▸ **EXTRACTED ENTRIES**:
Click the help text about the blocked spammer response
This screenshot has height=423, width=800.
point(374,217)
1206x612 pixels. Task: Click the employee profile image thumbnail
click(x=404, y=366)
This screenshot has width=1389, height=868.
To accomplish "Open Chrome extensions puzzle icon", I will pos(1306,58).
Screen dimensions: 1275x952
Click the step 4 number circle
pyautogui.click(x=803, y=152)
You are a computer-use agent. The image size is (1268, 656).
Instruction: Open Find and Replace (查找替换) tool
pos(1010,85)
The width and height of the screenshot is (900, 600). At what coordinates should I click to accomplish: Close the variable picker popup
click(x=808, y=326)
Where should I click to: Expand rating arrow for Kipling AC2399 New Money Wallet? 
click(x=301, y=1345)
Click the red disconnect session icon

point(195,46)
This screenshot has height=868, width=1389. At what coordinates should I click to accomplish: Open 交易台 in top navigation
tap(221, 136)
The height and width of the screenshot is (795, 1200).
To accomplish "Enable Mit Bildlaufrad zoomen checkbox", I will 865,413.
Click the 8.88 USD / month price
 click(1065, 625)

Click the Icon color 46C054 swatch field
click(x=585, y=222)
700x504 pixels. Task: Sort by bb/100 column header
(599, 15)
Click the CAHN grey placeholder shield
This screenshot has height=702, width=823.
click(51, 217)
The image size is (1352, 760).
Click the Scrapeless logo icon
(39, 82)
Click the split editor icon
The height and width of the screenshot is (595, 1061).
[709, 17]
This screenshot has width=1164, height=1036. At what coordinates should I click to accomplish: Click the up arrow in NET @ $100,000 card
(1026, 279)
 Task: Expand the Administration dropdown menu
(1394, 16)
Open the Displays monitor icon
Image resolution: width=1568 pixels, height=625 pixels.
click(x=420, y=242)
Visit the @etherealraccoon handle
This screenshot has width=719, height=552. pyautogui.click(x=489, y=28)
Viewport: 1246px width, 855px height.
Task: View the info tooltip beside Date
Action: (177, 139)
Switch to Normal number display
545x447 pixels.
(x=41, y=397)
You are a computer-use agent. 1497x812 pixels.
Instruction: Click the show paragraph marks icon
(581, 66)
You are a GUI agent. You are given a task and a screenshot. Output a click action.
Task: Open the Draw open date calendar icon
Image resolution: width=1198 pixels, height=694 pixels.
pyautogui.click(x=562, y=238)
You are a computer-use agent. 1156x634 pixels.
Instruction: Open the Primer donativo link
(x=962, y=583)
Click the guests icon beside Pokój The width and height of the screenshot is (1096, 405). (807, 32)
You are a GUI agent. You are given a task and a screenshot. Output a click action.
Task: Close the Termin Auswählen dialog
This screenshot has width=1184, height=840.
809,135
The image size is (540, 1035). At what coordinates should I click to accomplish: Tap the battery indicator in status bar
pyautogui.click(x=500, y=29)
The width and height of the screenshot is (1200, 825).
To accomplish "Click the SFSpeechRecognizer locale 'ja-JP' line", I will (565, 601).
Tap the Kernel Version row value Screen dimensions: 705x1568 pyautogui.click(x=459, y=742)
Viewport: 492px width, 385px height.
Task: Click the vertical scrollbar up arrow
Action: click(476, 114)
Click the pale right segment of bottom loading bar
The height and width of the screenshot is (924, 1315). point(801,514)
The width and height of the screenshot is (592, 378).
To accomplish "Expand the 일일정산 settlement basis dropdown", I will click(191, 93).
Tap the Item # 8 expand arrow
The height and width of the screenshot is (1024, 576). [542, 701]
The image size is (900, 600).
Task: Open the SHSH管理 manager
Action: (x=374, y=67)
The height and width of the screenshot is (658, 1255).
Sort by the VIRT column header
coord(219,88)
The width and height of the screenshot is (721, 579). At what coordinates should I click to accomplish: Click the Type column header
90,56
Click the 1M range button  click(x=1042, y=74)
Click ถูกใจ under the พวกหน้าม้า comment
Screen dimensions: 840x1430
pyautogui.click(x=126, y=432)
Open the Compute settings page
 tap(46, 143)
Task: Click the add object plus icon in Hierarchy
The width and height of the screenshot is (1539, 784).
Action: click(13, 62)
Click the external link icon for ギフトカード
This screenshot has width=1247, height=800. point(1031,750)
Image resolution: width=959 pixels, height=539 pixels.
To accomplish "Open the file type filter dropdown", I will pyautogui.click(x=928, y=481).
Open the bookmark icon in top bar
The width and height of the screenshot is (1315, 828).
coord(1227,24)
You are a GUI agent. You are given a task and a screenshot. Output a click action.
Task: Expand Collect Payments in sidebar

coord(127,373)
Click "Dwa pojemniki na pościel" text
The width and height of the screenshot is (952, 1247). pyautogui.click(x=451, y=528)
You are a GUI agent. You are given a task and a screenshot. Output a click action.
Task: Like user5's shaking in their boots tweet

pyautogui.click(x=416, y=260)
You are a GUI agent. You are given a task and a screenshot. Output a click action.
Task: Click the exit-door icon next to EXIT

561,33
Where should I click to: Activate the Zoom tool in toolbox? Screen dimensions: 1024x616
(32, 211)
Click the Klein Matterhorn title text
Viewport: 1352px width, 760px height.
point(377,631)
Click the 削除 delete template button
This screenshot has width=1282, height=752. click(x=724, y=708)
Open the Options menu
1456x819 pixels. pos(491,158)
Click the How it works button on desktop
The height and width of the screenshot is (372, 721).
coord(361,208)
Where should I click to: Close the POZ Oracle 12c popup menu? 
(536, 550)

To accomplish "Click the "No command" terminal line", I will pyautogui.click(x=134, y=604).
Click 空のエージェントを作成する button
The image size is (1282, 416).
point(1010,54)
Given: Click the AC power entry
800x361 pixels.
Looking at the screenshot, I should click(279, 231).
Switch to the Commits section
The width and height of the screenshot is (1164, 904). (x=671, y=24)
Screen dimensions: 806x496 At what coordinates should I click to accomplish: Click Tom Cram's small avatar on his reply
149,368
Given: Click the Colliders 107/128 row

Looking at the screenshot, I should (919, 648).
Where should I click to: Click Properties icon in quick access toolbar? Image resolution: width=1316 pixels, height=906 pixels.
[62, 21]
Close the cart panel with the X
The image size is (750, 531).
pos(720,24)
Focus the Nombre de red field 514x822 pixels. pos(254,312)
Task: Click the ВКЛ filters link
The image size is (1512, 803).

▸ **ABOUT THIS EXERCISE**: Repeat every record exactly as written, please.

▸ **PROBLEM SOLUTION**:
Click the help text about the blocked spammer response
This screenshot has height=423, width=800.
point(374,217)
1206x612 pixels. Task: Click the employee profile image thumbnail
click(x=404, y=366)
This screenshot has width=1389, height=868.
To accomplish "Open Chrome extensions puzzle icon", I will pos(1306,58).
Screen dimensions: 1275x952
Click the step 4 number circle
pyautogui.click(x=803, y=152)
You are a computer-use agent. The image size is (1268, 656).
Instruction: Open Find and Replace (查找替换) tool
pos(1010,85)
The width and height of the screenshot is (900, 600). At what coordinates should I click to accomplish: Close the variable picker popup
click(x=808, y=326)
Where should I click to: Expand rating arrow for Kipling AC2399 New Money Wallet? 
click(x=301, y=1345)
Click the red disconnect session icon

point(195,46)
This screenshot has height=868, width=1389. At what coordinates should I click to accomplish: Open 交易台 in top navigation
tap(221, 136)
The height and width of the screenshot is (795, 1200).
To accomplish "Enable Mit Bildlaufrad zoomen checkbox", I will 865,413.
Click the 8.88 USD / month price
 click(1065, 625)

Click the Icon color 46C054 swatch field
click(x=585, y=222)
700x504 pixels. Task: Sort by bb/100 column header
(599, 15)
Click the CAHN grey placeholder shield
This screenshot has height=702, width=823.
click(51, 217)
The image size is (1352, 760).
Click the Scrapeless logo icon
(39, 82)
Click the split editor icon
The height and width of the screenshot is (595, 1061).
[709, 17]
This screenshot has width=1164, height=1036. At what coordinates should I click to accomplish: Click the up arrow in NET @ $100,000 card
(1026, 279)
 Task: Expand the Administration dropdown menu
(1394, 16)
Open the Displays monitor icon
Image resolution: width=1568 pixels, height=625 pixels.
click(x=420, y=242)
Visit the @etherealraccoon handle
This screenshot has width=719, height=552. pyautogui.click(x=489, y=28)
Viewport: 1246px width, 855px height.
Task: View the info tooltip beside Date
Action: (177, 139)
Switch to Normal number display
545x447 pixels.
(x=41, y=397)
You are a computer-use agent. 1497x812 pixels.
Instruction: Click the show paragraph marks icon
(581, 66)
You are a GUI agent. You are given a task and a screenshot. Output a click action.
Task: Open the Draw open date calendar icon
Image resolution: width=1198 pixels, height=694 pixels.
pyautogui.click(x=562, y=238)
You are a computer-use agent. 1156x634 pixels.
Instruction: Open the Primer donativo link
(x=962, y=583)
Click the guests icon beside Pokój The width and height of the screenshot is (1096, 405). (807, 32)
You are a GUI agent. You are given a task and a screenshot. Output a click action.
Task: Close the Termin Auswählen dialog
This screenshot has width=1184, height=840.
809,135
The image size is (540, 1035). At what coordinates should I click to accomplish: Tap the battery indicator in status bar
pyautogui.click(x=500, y=29)
The width and height of the screenshot is (1200, 825).
To accomplish "Click the SFSpeechRecognizer locale 'ja-JP' line", I will (565, 601).
Tap the Kernel Version row value Screen dimensions: 705x1568 pyautogui.click(x=459, y=742)
Viewport: 492px width, 385px height.
Task: Click the vertical scrollbar up arrow
Action: click(476, 114)
Click the pale right segment of bottom loading bar
The height and width of the screenshot is (924, 1315). point(801,514)
The width and height of the screenshot is (592, 378).
To accomplish "Expand the 일일정산 settlement basis dropdown", I will click(191, 93).
Tap the Item # 8 expand arrow
The height and width of the screenshot is (1024, 576). [542, 701]
The image size is (900, 600).
Task: Open the SHSH管理 manager
Action: (x=374, y=67)
The height and width of the screenshot is (658, 1255).
Sort by the VIRT column header
coord(219,88)
The width and height of the screenshot is (721, 579). At what coordinates should I click to accomplish: Click the Type column header
90,56
Click the 1M range button  click(x=1042, y=74)
Click ถูกใจ under the พวกหน้าม้า comment
Screen dimensions: 840x1430
pyautogui.click(x=126, y=432)
Open the Compute settings page
 tap(46, 143)
Task: Click the add object plus icon in Hierarchy
The width and height of the screenshot is (1539, 784).
Action: click(13, 62)
Click the external link icon for ギフトカード
This screenshot has width=1247, height=800. point(1031,750)
Image resolution: width=959 pixels, height=539 pixels.
To accomplish "Open the file type filter dropdown", I will pyautogui.click(x=928, y=481).
Open the bookmark icon in top bar
The width and height of the screenshot is (1315, 828).
coord(1227,24)
You are a GUI agent. You are given a task and a screenshot. Output a click action.
Task: Expand Collect Payments in sidebar

coord(127,373)
Click "Dwa pojemniki na pościel" text
The width and height of the screenshot is (952, 1247). pyautogui.click(x=451, y=528)
You are a GUI agent. You are given a task and a screenshot. Output a click action.
Task: Like user5's shaking in their boots tweet

pyautogui.click(x=416, y=260)
You are a GUI agent. You are given a task and a screenshot. Output a click action.
Task: Click the exit-door icon next to EXIT

561,33
Where should I click to: Activate the Zoom tool in toolbox? Screen dimensions: 1024x616
(32, 211)
Click the Klein Matterhorn title text
Viewport: 1352px width, 760px height.
point(377,631)
Click the 削除 delete template button
This screenshot has width=1282, height=752. click(x=724, y=708)
Open the Options menu
1456x819 pixels. pos(491,158)
Click the How it works button on desktop
The height and width of the screenshot is (372, 721).
coord(361,208)
Where should I click to: Close the POZ Oracle 12c popup menu? 
(536, 550)

To accomplish "Click the "No command" terminal line", I will pyautogui.click(x=134, y=604).
Click 空のエージェントを作成する button
The image size is (1282, 416).
point(1010,54)
Given: Click the AC power entry
800x361 pixels.
Looking at the screenshot, I should click(279, 231).
Switch to the Commits section
The width and height of the screenshot is (1164, 904). (x=671, y=24)
Screen dimensions: 806x496 At what coordinates should I click to accomplish: Click Tom Cram's small avatar on his reply
149,368
Given: Click the Colliders 107/128 row

Looking at the screenshot, I should (919, 648).
Where should I click to: Click Properties icon in quick access toolbar? Image resolution: width=1316 pixels, height=906 pixels.
[62, 21]
Close the cart panel with the X
The image size is (750, 531).
pos(720,24)
Focus the Nombre de red field 514x822 pixels. pos(254,312)
Task: Click the ВКЛ filters link
The image size is (1512, 803).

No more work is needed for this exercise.